:: Texto fornecido ::
..............................

Em Os Filmes da Minha Vida (no capítulo "Un Festival Jean Renoir"), François Truffaut escreveu que "French Cancan (1955) marcou o regresso de Renoir aos estúdios franceses. Não vou contar o enredo mas fiquem apenas a saber que é sobre um episódio da vida de um certo Danglard que fundou o Moulin Rouge e criou o cancan francês. Danglard dedica a sua vida ao music-hall, descobre jovens talentos, dançarinas ou cantoras e «faz» vedetas. Mal ele se torna amante deles por um tempo e eis que elas se revelam exclusivas, possessivas, ciumentas, caprichosas e insuportáveis. Mas Danglard não se deixa prender, está casado com o music-hall e só o sucesso dos seus espectáculos é que conta.
"Esse amor exclusivo pelo ofício, e incuti-lo às jovens artistas que descobre e revela, é a sua razão para viver.
"Reconheceremos a relação deste tema com o de Carrosse d'Or: a vocação do espectáculo triunfante das peripécias sentimentais. French Cancan é uma homenagem ao music-hall como Le Carrosse d'Or o era à commedia dell'arte, mas acho que tenho de confessar a minha preferência por Le Carrosse d'Or; as fraquezas de French Cancan, por serem exteriores a Jean Renoir, não são menos prejudiciais porque afectam o elenco em primeiro lugar. Se Giani Esposito, Philippe Clay, Pierre Olaf, Jacques Jouanneau, Max Dalban, Valentine Tessier e Anik Morine estão excelentes, pelo contrário, Jean Gabin e Maria Félix não parecem dar o «máximo» de si mesmos.

..............................

:: Dados disponíveis ::
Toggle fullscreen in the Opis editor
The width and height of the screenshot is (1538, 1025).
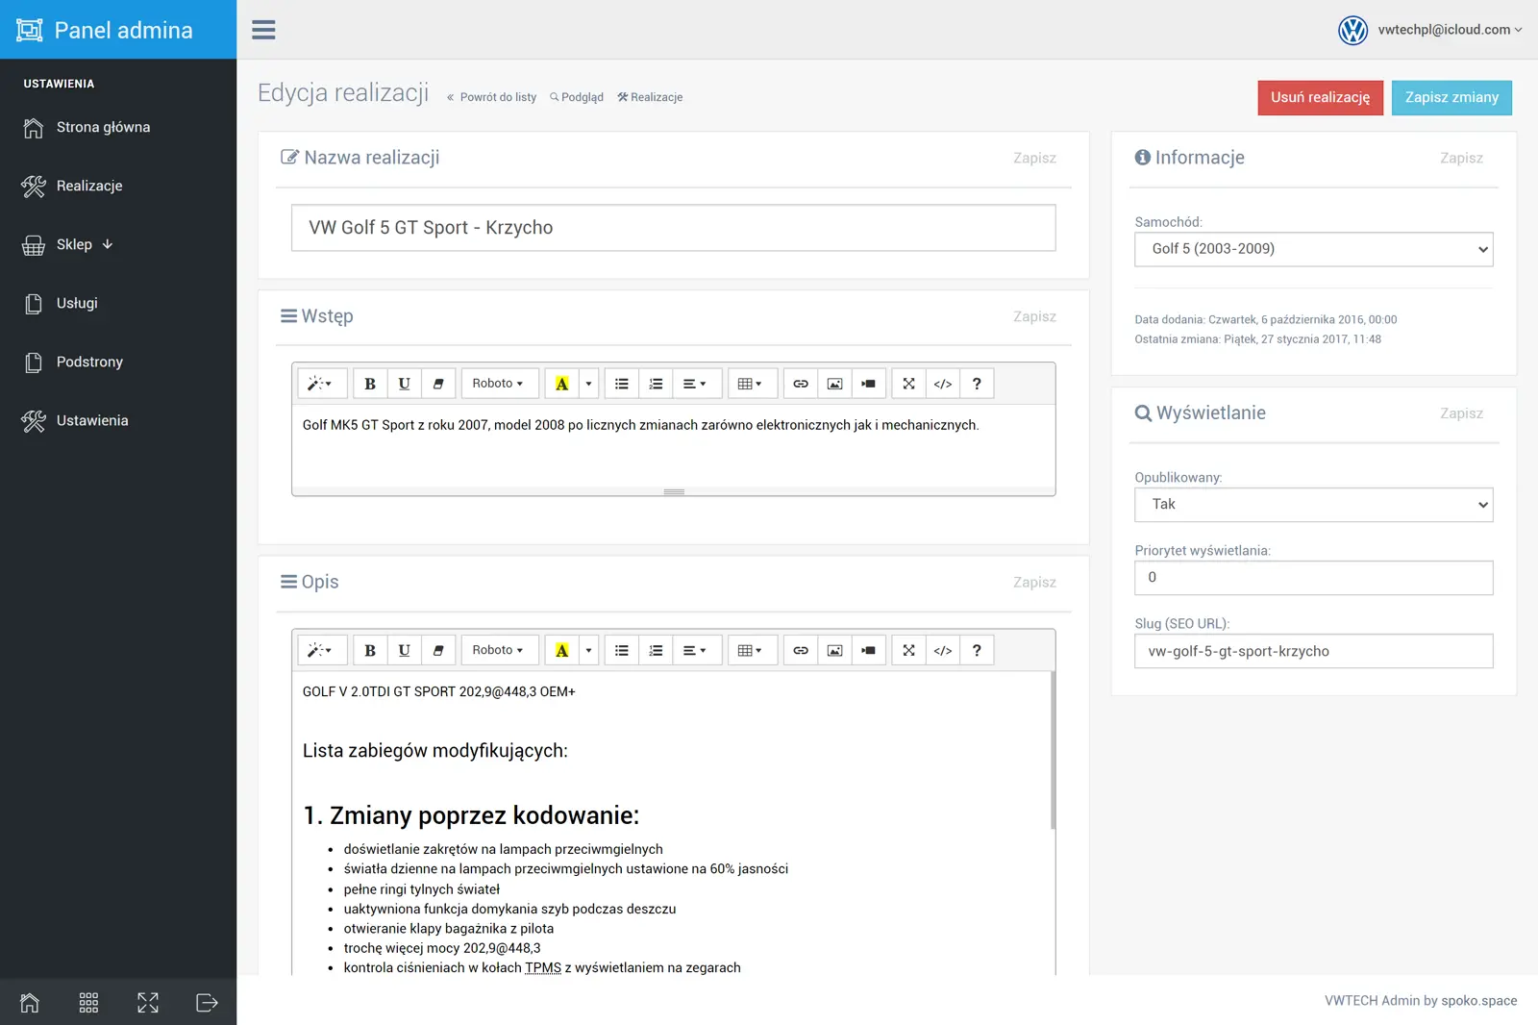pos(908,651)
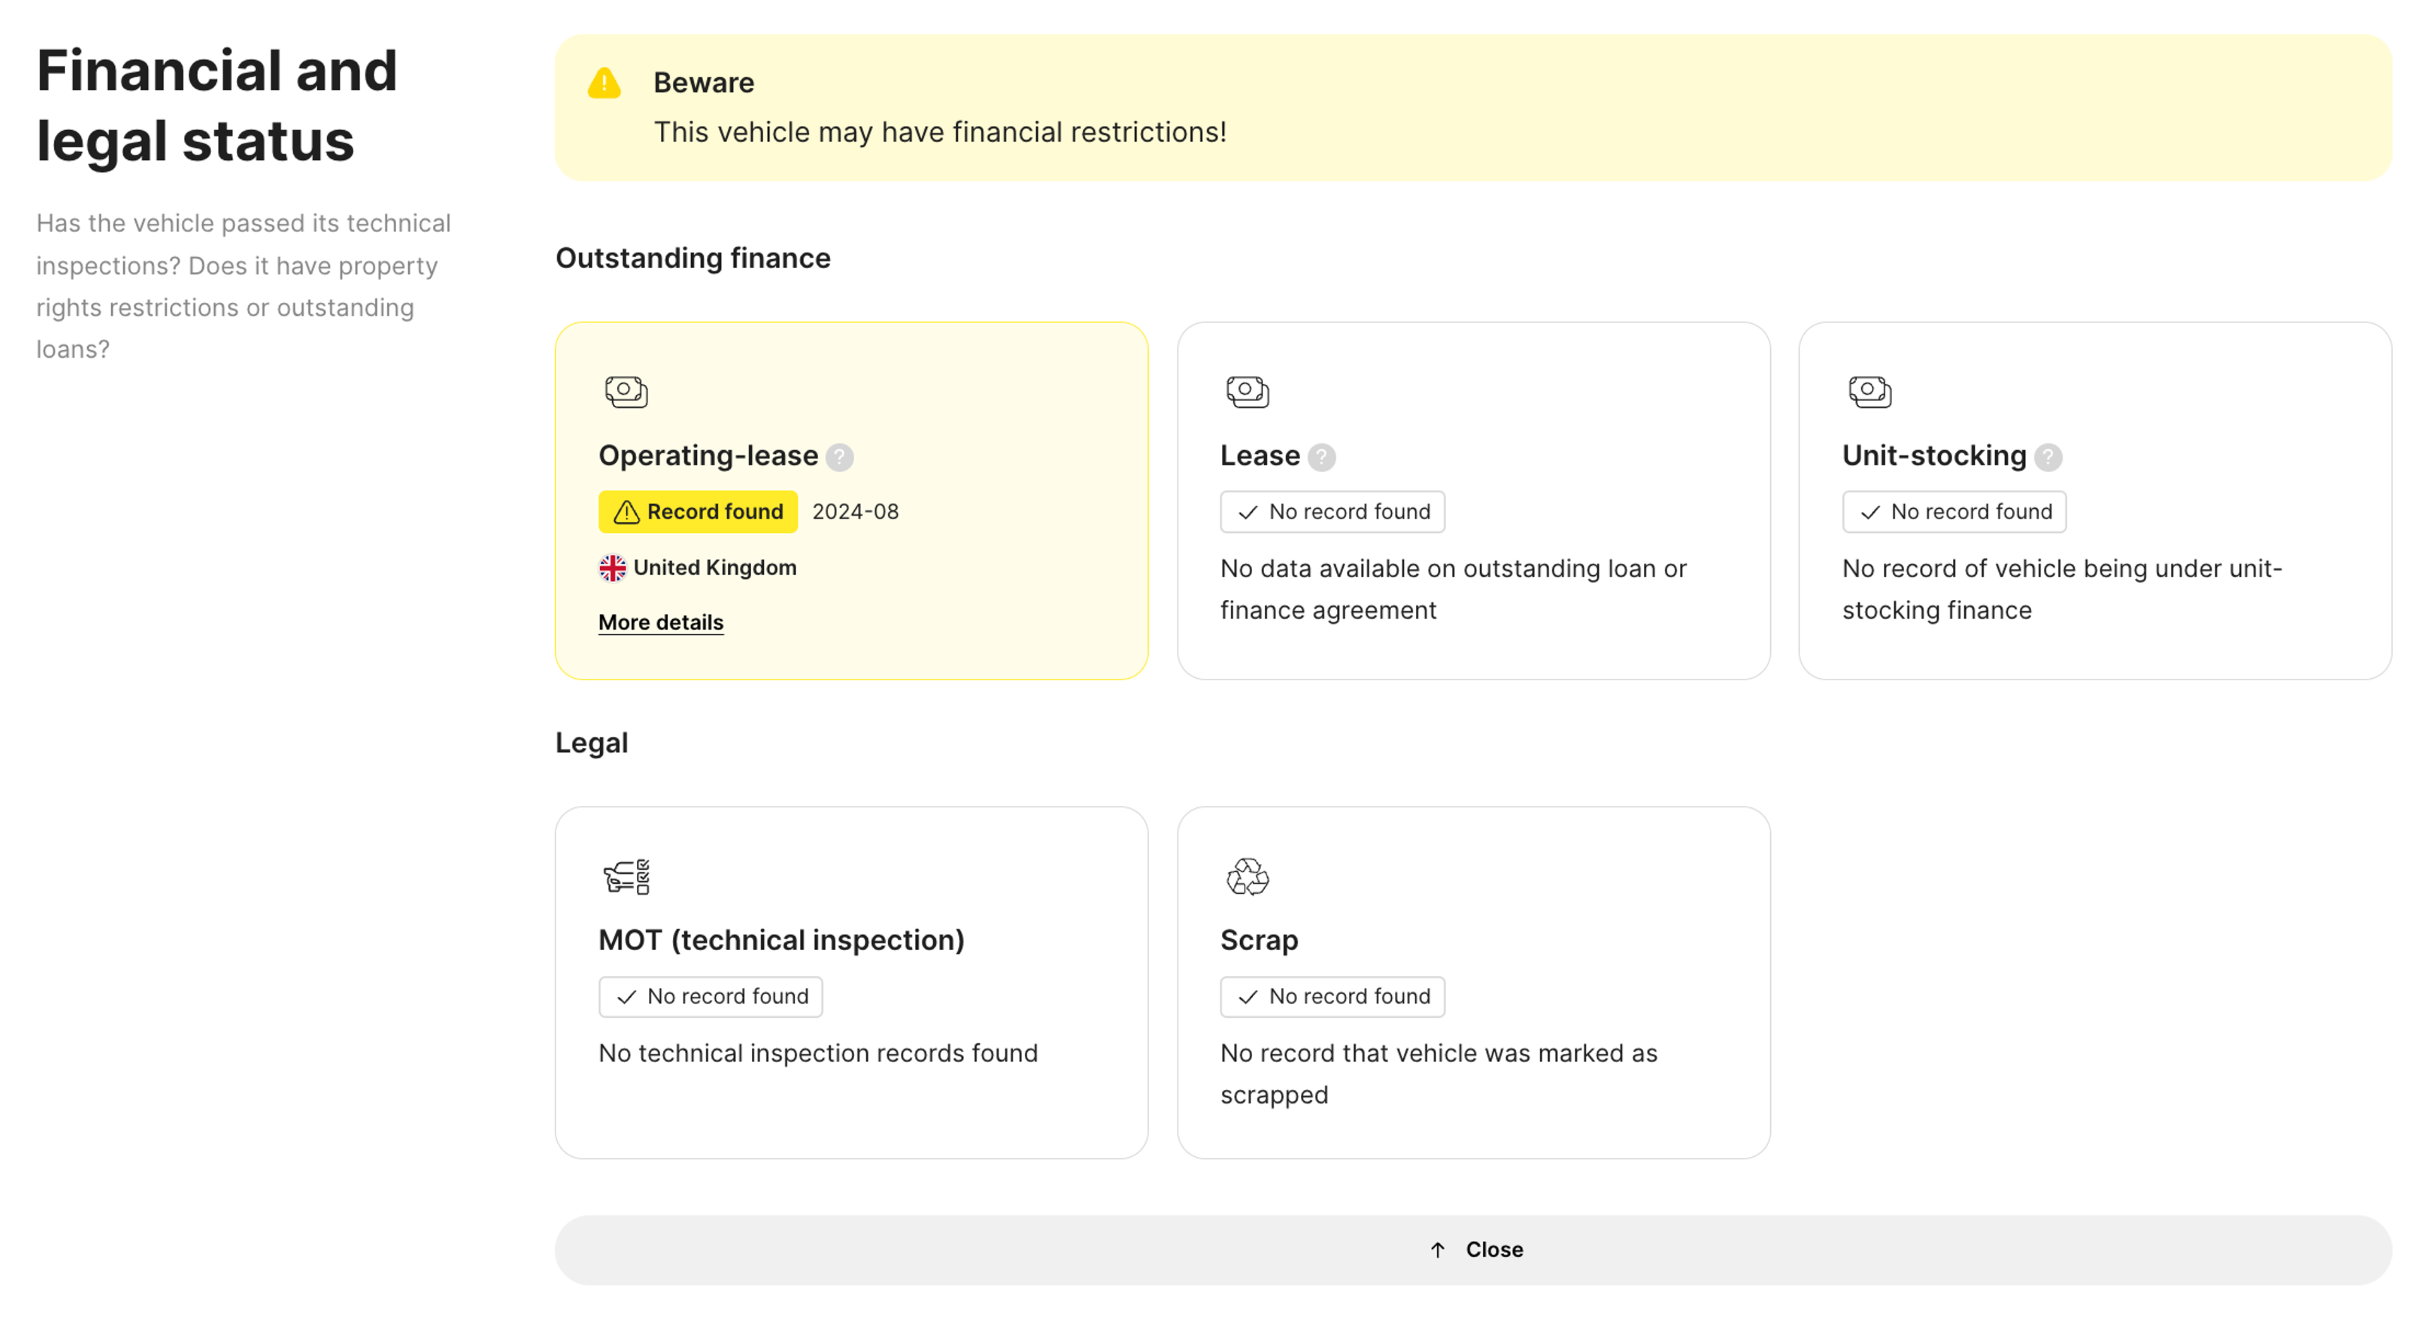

..............................

:: Tarefa do exercício ::
Reproduza sem alterações o trecho do texto sobre French Cancan que começa nas palavras que contêm "Em Os Filmes" e termina em "é que conta.".

:: Resultado do exercício ::
Em Os Filmes da Minha Vida (no capítulo "Un Festival Jean Renoir"), François Truffaut escreveu que "French Cancan (1955) marcou o regresso de Renoir aos estúdios franceses. Não vou contar o enredo mas fiquem apenas a saber que é sobre um episódio da vida de um certo Danglard que fundou o Moulin Rouge e criou o cancan francês. Danglard dedica a sua vida ao music-hall, descobre jovens talentos, dançarinas ou cantoras e «faz» vedetas. Mal ele se torna amante deles por um tempo e eis que elas se revelam exclusivas, possessivas, ciumentas, caprichosas e insuportáveis. Mas Danglard não se deixa prender, está casado com o music-hall e só o sucesso dos seus espectáculos é que conta.